=== EXERCISE DATA ===

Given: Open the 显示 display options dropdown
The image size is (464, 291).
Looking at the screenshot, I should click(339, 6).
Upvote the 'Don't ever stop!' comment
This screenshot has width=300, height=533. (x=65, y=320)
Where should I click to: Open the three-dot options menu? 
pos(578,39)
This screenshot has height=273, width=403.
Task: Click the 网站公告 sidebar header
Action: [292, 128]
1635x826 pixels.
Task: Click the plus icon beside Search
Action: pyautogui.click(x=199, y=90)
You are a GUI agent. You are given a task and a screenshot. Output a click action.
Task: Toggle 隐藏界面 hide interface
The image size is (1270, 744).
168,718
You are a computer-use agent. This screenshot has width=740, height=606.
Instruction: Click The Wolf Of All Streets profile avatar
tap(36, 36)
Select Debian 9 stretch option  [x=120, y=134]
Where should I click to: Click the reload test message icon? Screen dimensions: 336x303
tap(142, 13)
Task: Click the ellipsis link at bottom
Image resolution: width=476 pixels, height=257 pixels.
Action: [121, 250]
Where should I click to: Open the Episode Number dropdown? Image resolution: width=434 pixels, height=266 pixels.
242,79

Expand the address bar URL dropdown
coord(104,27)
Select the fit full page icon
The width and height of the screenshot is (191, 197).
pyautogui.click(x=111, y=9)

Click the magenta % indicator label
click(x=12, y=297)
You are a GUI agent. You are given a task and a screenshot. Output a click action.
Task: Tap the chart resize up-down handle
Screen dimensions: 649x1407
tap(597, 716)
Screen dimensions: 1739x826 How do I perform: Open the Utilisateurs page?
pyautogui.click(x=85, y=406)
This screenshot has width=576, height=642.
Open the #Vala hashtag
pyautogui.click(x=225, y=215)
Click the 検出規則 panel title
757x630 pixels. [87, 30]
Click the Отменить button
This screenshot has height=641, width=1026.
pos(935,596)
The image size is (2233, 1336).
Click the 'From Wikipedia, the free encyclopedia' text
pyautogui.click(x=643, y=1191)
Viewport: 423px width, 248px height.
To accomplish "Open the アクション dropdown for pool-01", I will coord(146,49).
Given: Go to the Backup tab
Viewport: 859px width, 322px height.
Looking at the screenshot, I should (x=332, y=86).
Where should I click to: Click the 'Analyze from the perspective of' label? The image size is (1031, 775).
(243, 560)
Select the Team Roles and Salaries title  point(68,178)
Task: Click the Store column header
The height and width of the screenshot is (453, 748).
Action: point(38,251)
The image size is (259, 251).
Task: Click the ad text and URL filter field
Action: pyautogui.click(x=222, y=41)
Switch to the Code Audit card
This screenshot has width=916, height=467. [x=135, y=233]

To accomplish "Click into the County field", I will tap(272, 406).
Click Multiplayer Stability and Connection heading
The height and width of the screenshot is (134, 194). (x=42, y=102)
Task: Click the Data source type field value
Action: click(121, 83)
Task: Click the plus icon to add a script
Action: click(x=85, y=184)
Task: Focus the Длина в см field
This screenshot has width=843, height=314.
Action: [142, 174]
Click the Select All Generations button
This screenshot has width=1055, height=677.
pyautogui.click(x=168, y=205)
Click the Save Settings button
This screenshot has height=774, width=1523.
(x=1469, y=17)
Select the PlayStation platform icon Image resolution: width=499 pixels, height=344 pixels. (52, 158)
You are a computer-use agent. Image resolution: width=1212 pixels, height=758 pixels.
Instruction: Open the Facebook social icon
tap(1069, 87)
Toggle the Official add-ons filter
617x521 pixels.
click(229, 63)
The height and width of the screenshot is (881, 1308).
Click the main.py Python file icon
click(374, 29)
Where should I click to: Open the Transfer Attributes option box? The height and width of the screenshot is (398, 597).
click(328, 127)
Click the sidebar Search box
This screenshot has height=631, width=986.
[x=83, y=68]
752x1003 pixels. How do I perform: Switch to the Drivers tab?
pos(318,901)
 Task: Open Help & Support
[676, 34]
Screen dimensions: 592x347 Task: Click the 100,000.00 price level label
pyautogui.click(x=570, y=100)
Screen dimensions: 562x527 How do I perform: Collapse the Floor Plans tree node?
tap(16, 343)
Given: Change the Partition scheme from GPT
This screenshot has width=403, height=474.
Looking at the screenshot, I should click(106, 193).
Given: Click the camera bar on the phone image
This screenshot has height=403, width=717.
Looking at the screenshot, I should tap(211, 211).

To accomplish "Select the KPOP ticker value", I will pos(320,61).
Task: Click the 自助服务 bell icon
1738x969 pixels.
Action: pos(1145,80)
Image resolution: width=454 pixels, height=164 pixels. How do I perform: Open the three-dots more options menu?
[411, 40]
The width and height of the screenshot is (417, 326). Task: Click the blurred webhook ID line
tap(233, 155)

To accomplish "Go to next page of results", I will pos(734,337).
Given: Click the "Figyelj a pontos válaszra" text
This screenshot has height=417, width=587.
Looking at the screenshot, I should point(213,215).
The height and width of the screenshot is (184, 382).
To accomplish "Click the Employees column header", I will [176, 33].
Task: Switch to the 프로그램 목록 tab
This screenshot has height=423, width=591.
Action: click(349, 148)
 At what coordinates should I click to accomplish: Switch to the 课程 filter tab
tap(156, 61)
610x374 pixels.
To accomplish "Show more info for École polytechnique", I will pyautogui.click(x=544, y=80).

===

TASK ITEM =
Would you return all of the data exactly as it stands above?

RESPONSE AREA =
Given: Open the 显示 display options dropdown
The image size is (464, 291).
Looking at the screenshot, I should click(339, 6).
Upvote the 'Don't ever stop!' comment
This screenshot has width=300, height=533. (x=65, y=320)
Where should I click to: Open the three-dot options menu? 
pos(578,39)
This screenshot has height=273, width=403.
Task: Click the 网站公告 sidebar header
Action: [292, 128]
1635x826 pixels.
Task: Click the plus icon beside Search
Action: pyautogui.click(x=199, y=90)
You are a GUI agent. You are given a task and a screenshot. Output a click action.
Task: Toggle 隐藏界面 hide interface
The image size is (1270, 744).
168,718
You are a computer-use agent. This screenshot has width=740, height=606.
Instruction: Click The Wolf Of All Streets profile avatar
tap(36, 36)
Select Debian 9 stretch option  [x=120, y=134]
Where should I click to: Click the reload test message icon? Screen dimensions: 336x303
tap(142, 13)
Task: Click the ellipsis link at bottom
Image resolution: width=476 pixels, height=257 pixels.
Action: [121, 250]
Where should I click to: Open the Episode Number dropdown? Image resolution: width=434 pixels, height=266 pixels.
242,79

Expand the address bar URL dropdown
coord(104,27)
Select the fit full page icon
The width and height of the screenshot is (191, 197).
pyautogui.click(x=111, y=9)

Click the magenta % indicator label
click(x=12, y=297)
You are a GUI agent. You are given a task and a screenshot. Output a click action.
Task: Tap the chart resize up-down handle
Screen dimensions: 649x1407
tap(597, 716)
Screen dimensions: 1739x826 How do I perform: Open the Utilisateurs page?
pyautogui.click(x=85, y=406)
This screenshot has width=576, height=642.
Open the #Vala hashtag
pyautogui.click(x=225, y=215)
Click the 検出規則 panel title
757x630 pixels. [87, 30]
Click the Отменить button
This screenshot has height=641, width=1026.
pos(935,596)
The image size is (2233, 1336).
Click the 'From Wikipedia, the free encyclopedia' text
pyautogui.click(x=643, y=1191)
Viewport: 423px width, 248px height.
To accomplish "Open the アクション dropdown for pool-01", I will coord(146,49).
Given: Go to the Backup tab
Viewport: 859px width, 322px height.
Looking at the screenshot, I should (x=332, y=86).
Where should I click to: Click the 'Analyze from the perspective of' label? The image size is (1031, 775).
(243, 560)
Select the Team Roles and Salaries title  point(68,178)
Task: Click the Store column header
The height and width of the screenshot is (453, 748).
Action: point(38,251)
The image size is (259, 251).
Task: Click the ad text and URL filter field
Action: pyautogui.click(x=222, y=41)
Switch to the Code Audit card
This screenshot has width=916, height=467. [x=135, y=233]

To accomplish "Click into the County field", I will tap(272, 406).
Click Multiplayer Stability and Connection heading
The height and width of the screenshot is (134, 194). (x=42, y=102)
Task: Click the Data source type field value
Action: click(121, 83)
Task: Click the plus icon to add a script
Action: click(x=85, y=184)
Task: Focus the Длина в см field
This screenshot has width=843, height=314.
Action: [142, 174]
Click the Select All Generations button
This screenshot has width=1055, height=677.
pyautogui.click(x=168, y=205)
Click the Save Settings button
This screenshot has height=774, width=1523.
(x=1469, y=17)
Select the PlayStation platform icon Image resolution: width=499 pixels, height=344 pixels. (52, 158)
You are a computer-use agent. Image resolution: width=1212 pixels, height=758 pixels.
Instruction: Open the Facebook social icon
tap(1069, 87)
Toggle the Official add-ons filter
617x521 pixels.
click(229, 63)
The height and width of the screenshot is (881, 1308).
Click the main.py Python file icon
click(374, 29)
Where should I click to: Open the Transfer Attributes option box? The height and width of the screenshot is (398, 597).
click(328, 127)
Click the sidebar Search box
This screenshot has height=631, width=986.
[x=83, y=68]
752x1003 pixels. How do I perform: Switch to the Drivers tab?
pos(318,901)
 Task: Open Help & Support
[676, 34]
Screen dimensions: 592x347 Task: Click the 100,000.00 price level label
pyautogui.click(x=570, y=100)
Screen dimensions: 562x527 How do I perform: Collapse the Floor Plans tree node?
tap(16, 343)
Given: Change the Partition scheme from GPT
This screenshot has width=403, height=474.
Looking at the screenshot, I should click(106, 193).
Given: Click the camera bar on the phone image
This screenshot has height=403, width=717.
Looking at the screenshot, I should tap(211, 211).

To accomplish "Select the KPOP ticker value", I will pos(320,61).
Task: Click the 自助服务 bell icon
1738x969 pixels.
Action: pos(1145,80)
Image resolution: width=454 pixels, height=164 pixels. How do I perform: Open the three-dots more options menu?
[411, 40]
The width and height of the screenshot is (417, 326). Task: Click the blurred webhook ID line
tap(233, 155)

To accomplish "Go to next page of results", I will pos(734,337).
Given: Click the "Figyelj a pontos válaszra" text
This screenshot has height=417, width=587.
Looking at the screenshot, I should point(213,215).
The height and width of the screenshot is (184, 382).
To accomplish "Click the Employees column header", I will [176, 33].
Task: Switch to the 프로그램 목록 tab
This screenshot has height=423, width=591.
Action: click(349, 148)
 At what coordinates should I click to accomplish: Switch to the 课程 filter tab
tap(156, 61)
610x374 pixels.
To accomplish "Show more info for École polytechnique", I will pyautogui.click(x=544, y=80).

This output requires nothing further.